What is clear is that the general level of risk and the likelihood of a significant slowdown have risen substantially. Rapid credit growth in many transition countries in recent years has raised questions about the quality of bank portfolios and internal risk management systems. While tighter policy and stricter prudential regulations are required to bring about more sustainable rates of credit expansion, the deterioration in the overall financing environment could result in far more severe contractions than have been predicted.
The crisis is a challenge to the East European growth model that has relied on extreme levels of openness to trade and capital flows. Economists have to go back the United States in the 19th century to find a similar example of growth. The large current account deficits have been financed primarily by foreign direct investments. Cross-border financial integration has been unprecedented, with most Eastern European banks controlled by foreign parents. This model, having generated economic growth and institutional change, made these countries more resilient.
What made these countries vulnerable as the crisis intensified was the exposure of the private sector to movements in foreign exchange. Foreign currency borrowing has increased everywhere in the economy. Car loans in Swiss francs and mortgages in Japanese yen have been common. These excesses were often promoted by foreign banks and ignored by the regulators in their home countries; local regulators were essentially powerless, and instruments available to monetary authorities to stem the rapid growth of overall credit were limited by the strong influence of the foreign banks. It was also symptomatic that Hungary, the country where these practices have perhaps been most wide spread, was the first to be hit by the crisis.

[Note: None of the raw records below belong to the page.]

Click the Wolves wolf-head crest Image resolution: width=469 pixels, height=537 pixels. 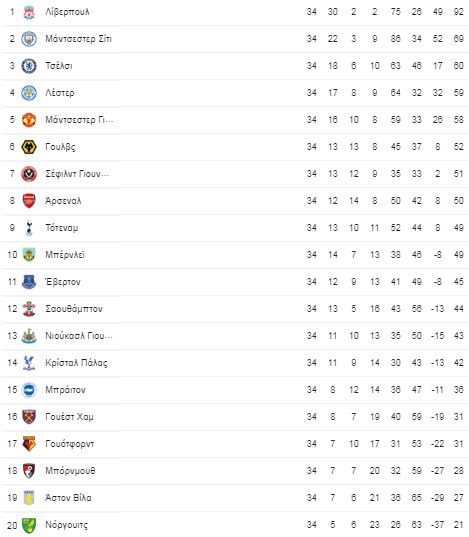click(x=29, y=147)
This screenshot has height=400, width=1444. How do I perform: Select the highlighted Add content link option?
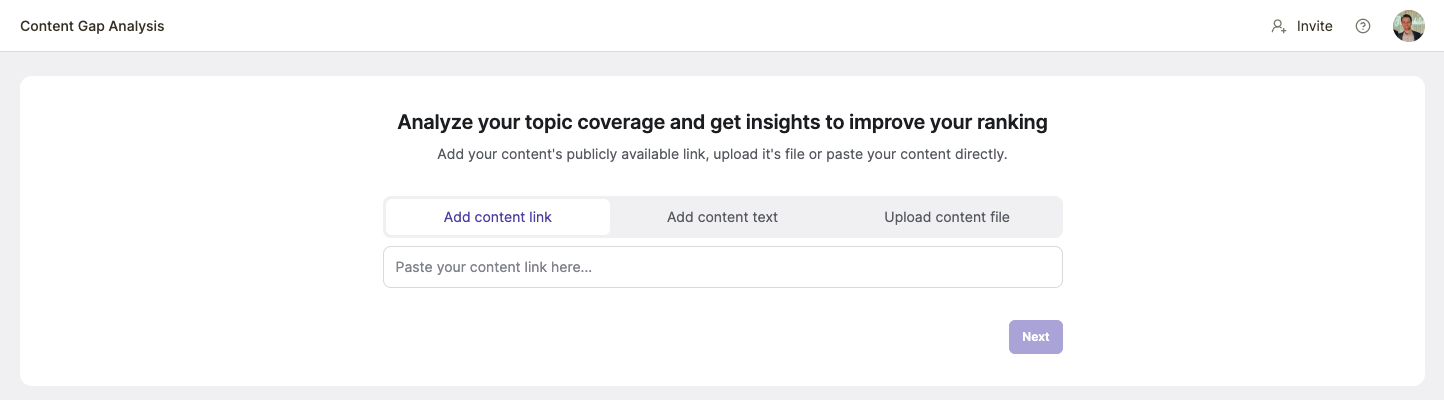click(x=498, y=217)
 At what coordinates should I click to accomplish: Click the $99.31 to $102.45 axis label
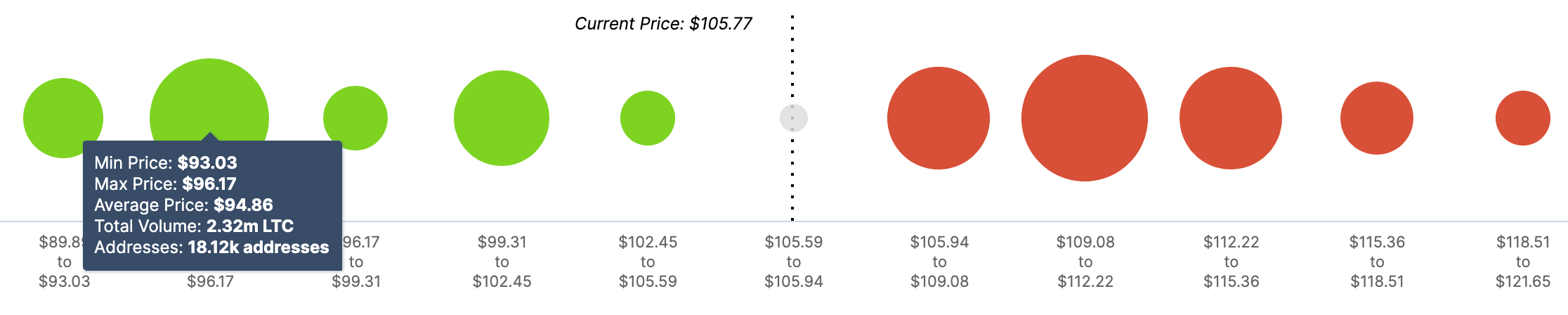[x=502, y=262]
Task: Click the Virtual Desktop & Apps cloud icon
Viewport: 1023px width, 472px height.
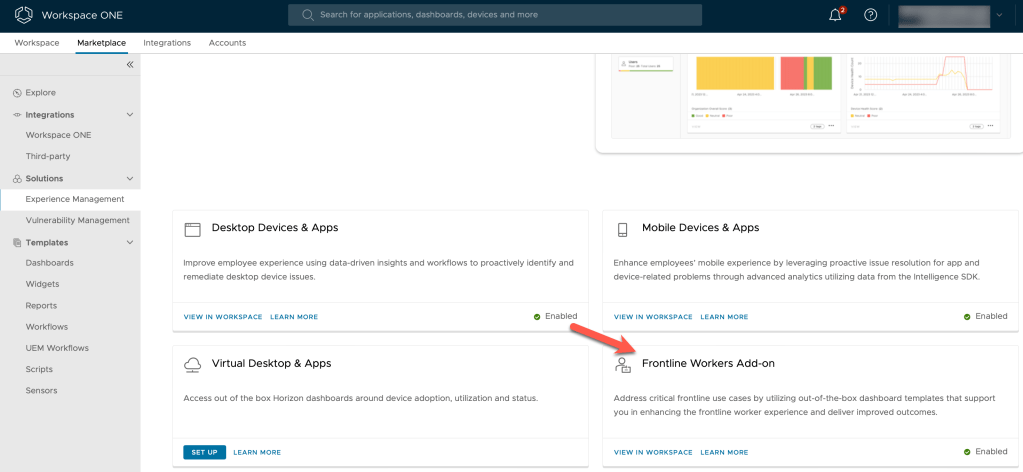Action: tap(193, 364)
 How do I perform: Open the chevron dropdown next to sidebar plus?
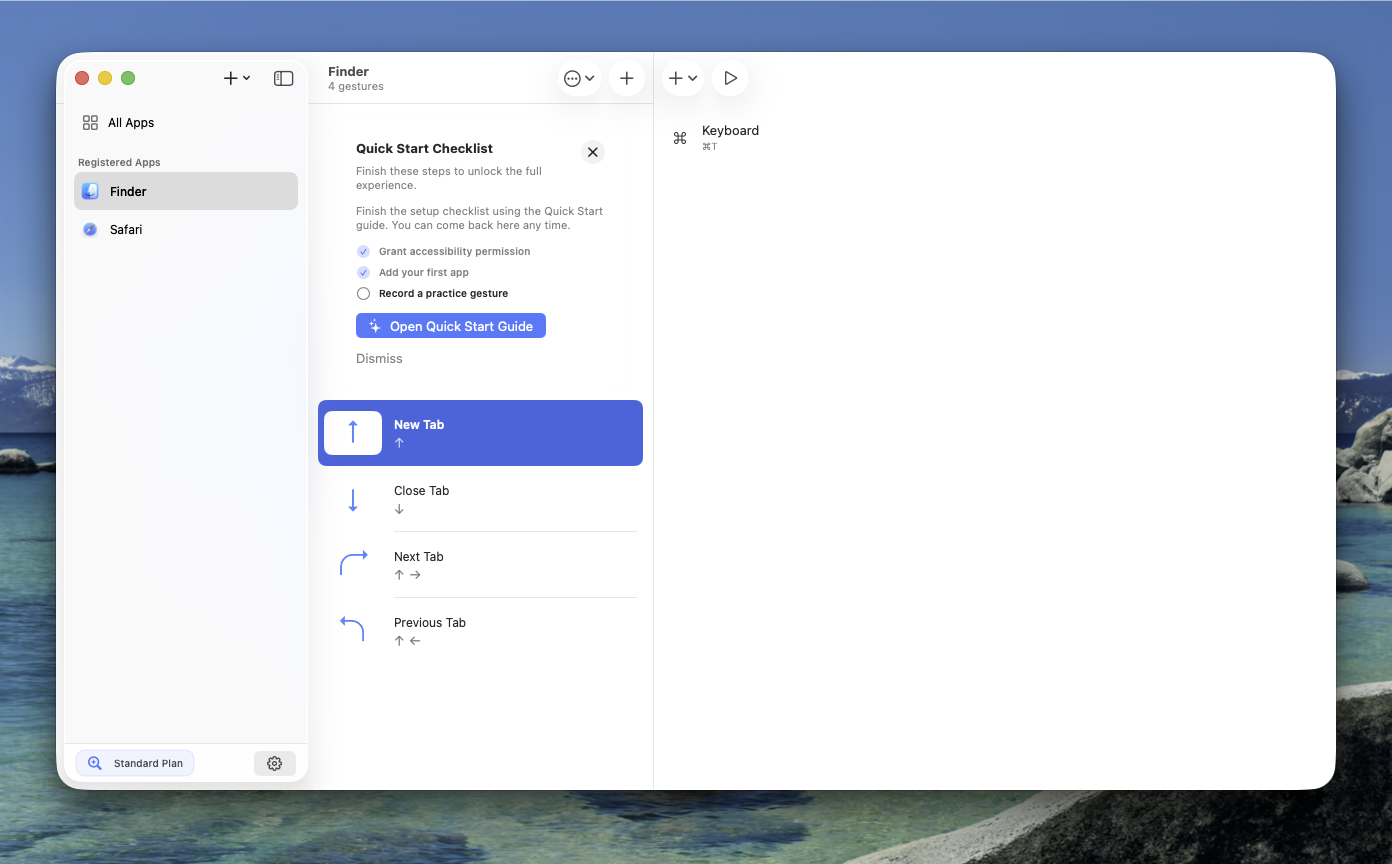pyautogui.click(x=247, y=77)
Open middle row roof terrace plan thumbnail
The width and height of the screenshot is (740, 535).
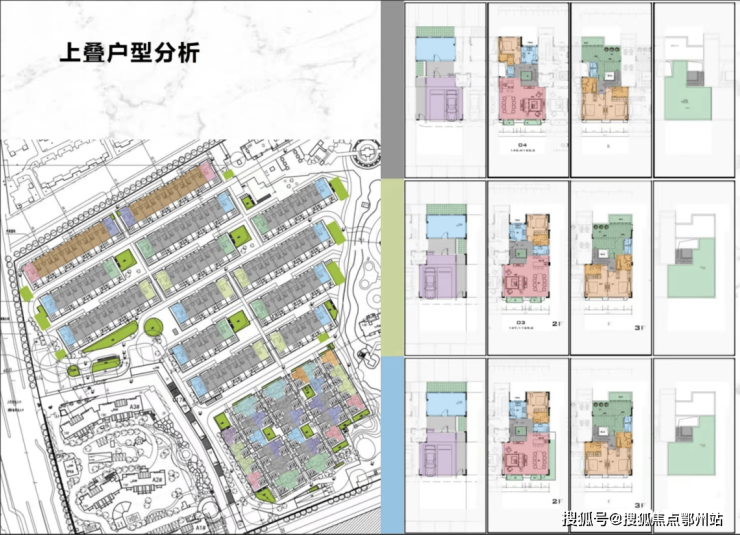point(694,268)
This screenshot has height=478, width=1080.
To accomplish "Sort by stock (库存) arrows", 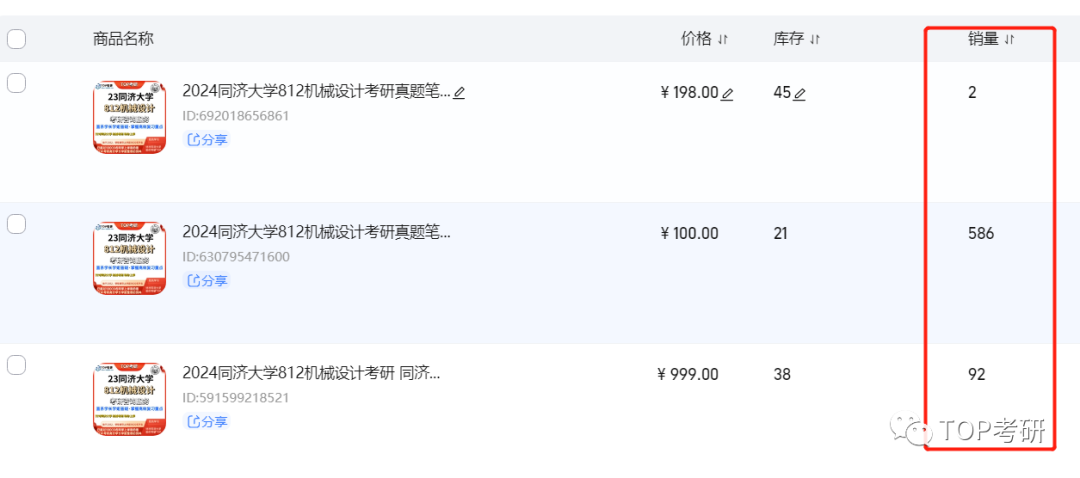I will click(815, 40).
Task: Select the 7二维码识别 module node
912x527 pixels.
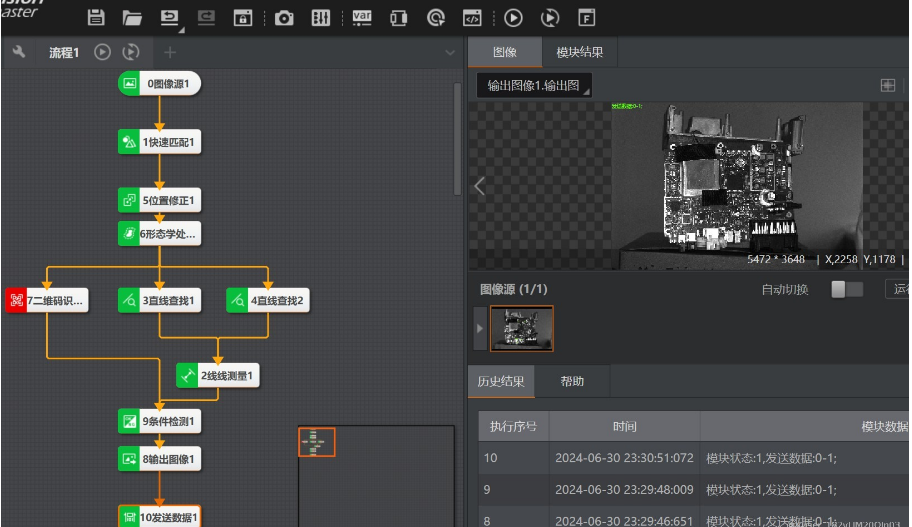Action: (x=47, y=299)
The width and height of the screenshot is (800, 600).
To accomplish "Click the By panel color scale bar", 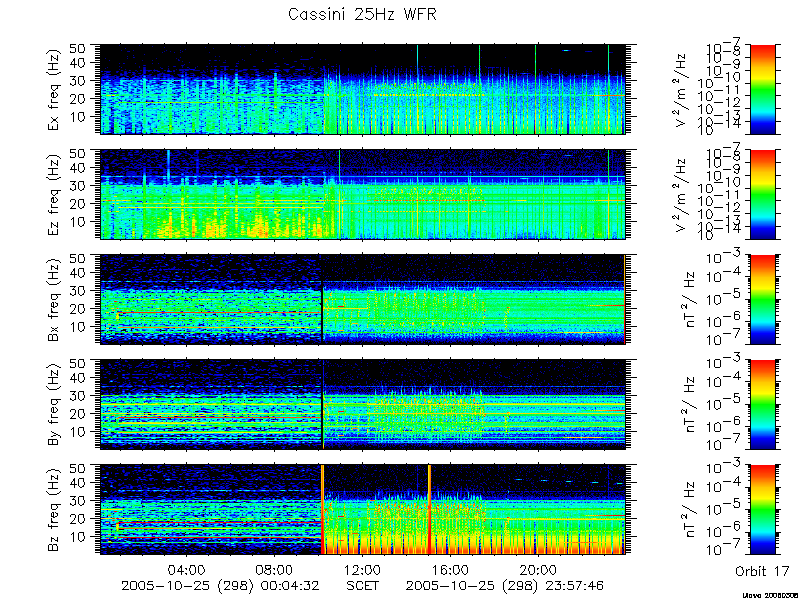I will coord(762,405).
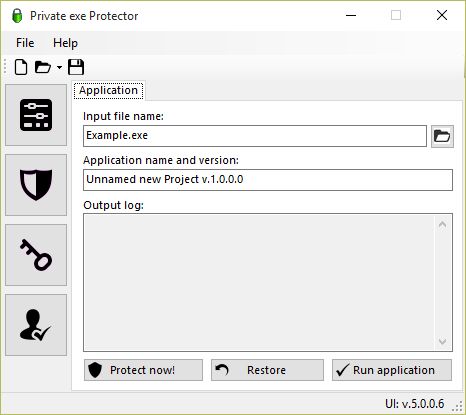Select the shield protection sidebar icon
The height and width of the screenshot is (415, 466).
click(36, 185)
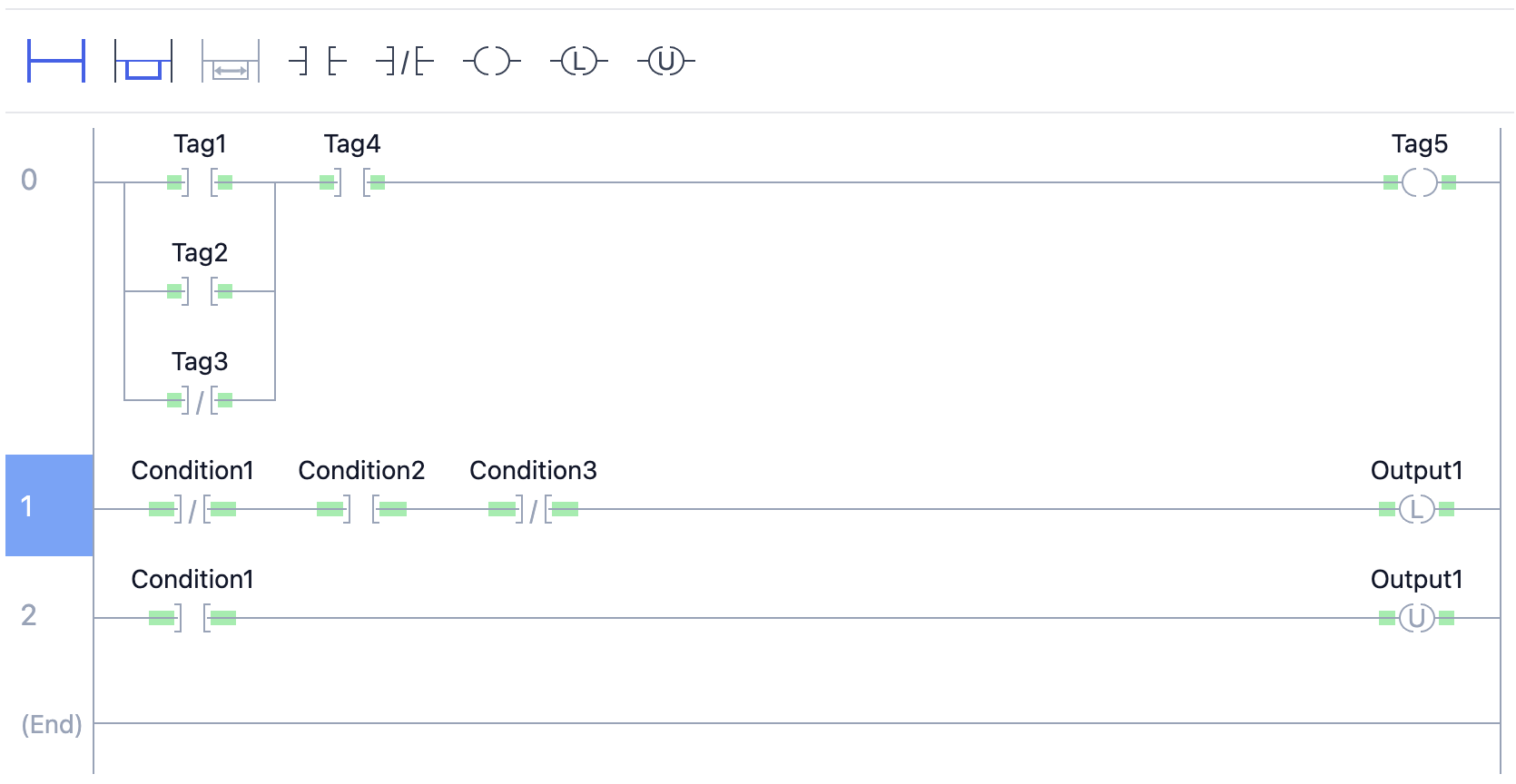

The crisis is also a challenge to the European transition model based on rapid institutional change supported by the external anchor of European enlargement. However, as with the basic growth model, the problem is not in the model itself, but in its implementation.
Major Risk
The prospect of joining the European Union drove the remarkable changes in Central and Eastern Europe. That prospect now supports the implementation of difficult economic and political reforms in Southeast Europe as documented in the annual Transition Report from the European Bank for Reconstruction and Development (EBRD). The stronger the admission prospects and the closer in time for membership, the greater the leverage. Even some countries of the former Soviet Union, like Ukraine and Moldova – or Turkey, where potential EU membership is far into the future – are playing an important role in promoting change. What made Hungary vulnerable was capital liberalization with huge foreign exchange exposure, large fiscal imbalances and inflation that prevented the country from joining the euro zone.
A major risk of the global financial crisis is that the attention of policymakers will be diverted from the long-term growth challenges. Over the medium term, the scope for the transition economies to sustain high growth remains substantial. A large body of empirical research suggests that the countries that have implemented key market-enabling and market-deepening reforms – such as price liberalization, privatization and financial sector reform – have reaped benefits in terms of growth.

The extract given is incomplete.